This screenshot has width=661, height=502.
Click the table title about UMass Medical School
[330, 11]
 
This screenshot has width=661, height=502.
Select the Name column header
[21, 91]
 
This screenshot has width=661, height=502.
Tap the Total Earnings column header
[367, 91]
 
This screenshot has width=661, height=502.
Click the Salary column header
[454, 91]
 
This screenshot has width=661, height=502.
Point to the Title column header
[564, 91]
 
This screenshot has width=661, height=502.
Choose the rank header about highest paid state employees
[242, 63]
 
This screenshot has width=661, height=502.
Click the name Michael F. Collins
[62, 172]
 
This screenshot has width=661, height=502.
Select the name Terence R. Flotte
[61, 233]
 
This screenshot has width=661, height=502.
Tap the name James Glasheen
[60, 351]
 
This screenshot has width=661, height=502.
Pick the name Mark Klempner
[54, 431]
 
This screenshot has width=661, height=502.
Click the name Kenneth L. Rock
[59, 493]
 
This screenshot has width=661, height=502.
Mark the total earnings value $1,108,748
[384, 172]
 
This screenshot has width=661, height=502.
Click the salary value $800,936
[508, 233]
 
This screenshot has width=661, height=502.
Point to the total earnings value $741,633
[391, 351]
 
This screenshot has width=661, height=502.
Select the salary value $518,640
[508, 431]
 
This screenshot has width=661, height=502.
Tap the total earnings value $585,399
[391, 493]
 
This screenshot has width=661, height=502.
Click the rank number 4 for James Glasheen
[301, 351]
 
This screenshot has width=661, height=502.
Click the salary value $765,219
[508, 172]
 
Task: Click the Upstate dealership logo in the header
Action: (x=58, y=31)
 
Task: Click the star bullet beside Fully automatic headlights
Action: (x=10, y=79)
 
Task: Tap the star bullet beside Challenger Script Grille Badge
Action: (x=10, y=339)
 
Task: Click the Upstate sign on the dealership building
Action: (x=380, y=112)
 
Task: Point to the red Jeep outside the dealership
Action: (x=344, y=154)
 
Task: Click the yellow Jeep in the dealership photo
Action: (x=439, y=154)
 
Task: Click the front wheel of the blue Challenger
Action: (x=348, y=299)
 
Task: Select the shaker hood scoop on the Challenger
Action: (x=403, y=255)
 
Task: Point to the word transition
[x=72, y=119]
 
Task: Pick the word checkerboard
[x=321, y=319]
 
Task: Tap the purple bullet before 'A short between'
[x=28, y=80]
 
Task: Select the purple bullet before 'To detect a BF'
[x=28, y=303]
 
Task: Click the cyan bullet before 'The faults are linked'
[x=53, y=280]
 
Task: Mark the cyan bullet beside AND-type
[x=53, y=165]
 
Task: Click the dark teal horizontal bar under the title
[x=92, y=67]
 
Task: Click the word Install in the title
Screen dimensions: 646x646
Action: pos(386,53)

EXERCISE BRIEF:
Copy each line in the items above that contains the word "bullet", where case counts.

TASK SOLUTION:
Task: Click the star bullet beside Fully automatic headlights
Task: Tap the star bullet beside Challenger Script Grille Badge
Task: Tap the purple bullet before 'A short between'
Task: Select the purple bullet before 'To detect a BF'
Task: Click the cyan bullet before 'The faults are linked'
Task: Mark the cyan bullet beside AND-type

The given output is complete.